Institutional investors have been paying increasing attention to Bitcoin in recent months, with the growing number of publicly traded companies having a Bitcoin treasury providing a strong indication of things to come.
Bitcoin Attracts The Attention Of Institutional Investors
Bitcoin has witnessed a surge in interest from institutional investors. In addition to the price hype, institutional investors seeking exposure to the world’s leading cryptocurrency is major news in the digital currency world. Companies have opted for the purchase of Bitcoin as part of their treasury as opposed to buying future contracts. The likes of MicroStrategy, Tesla, and Meitu have come out to support their decision, despite the volatility of Bitcoin and the crypto market.

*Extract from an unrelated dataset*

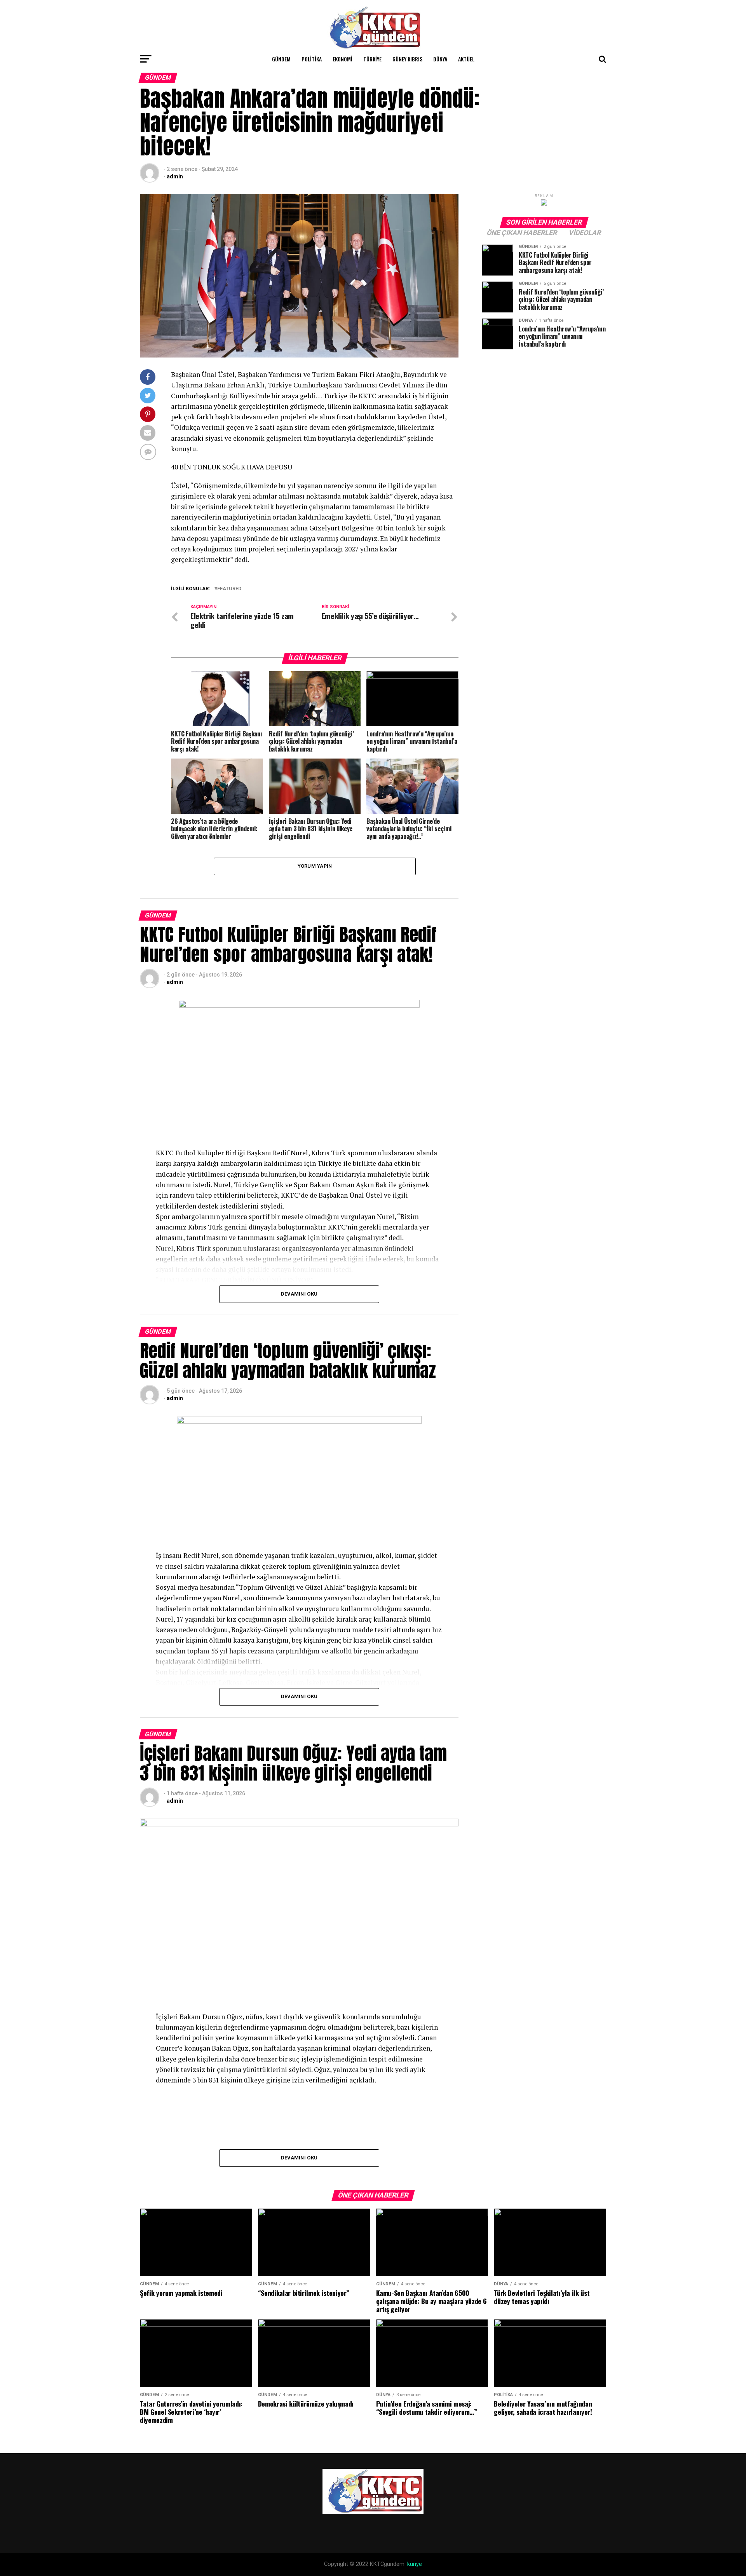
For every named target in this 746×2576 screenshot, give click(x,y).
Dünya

The major concern at the moment is what the future holds for Bitcoin and the digital currency world. While it has taken years to get these companies’ attention, there are still few reasons besides the speculative asset to ensure they hold onto their BTC portfolio for a while.
One of the most prominent features of the Kava 5.1 is the updated HARD protocol. The functionality will particularly appeal to institutional players, especially businesses that use current Bitcoin holdings as collateral for loans. The upgrade provides borrowing with variable interest rates and HARD tokens’ distribution to suppliers and borrowers alike. Kava also provides a significant passive income stream that institutions can explore by turning their Bitcoin into a cash-flow asset.
The option of lending and borrowing is an increasingly popular aspect of decentralized finance. However, Bitcoin’s role in DeFi remains minimal, as few protocols support the world’s leading currency in its native form, requiring users to convert their holdings to a tokenized or wrapped version. Protocols that support Bitcoin natively can benefit from the growing interest in cryptocurrencies by institutional investors.
The demand for Bitcoin-oriented DeFi solutions is expected to grow as the crypto world experiences the influx of more players. However, catering to the needs of institutional-grade players is the next order of business, which requires solutions providers to offer compelling options.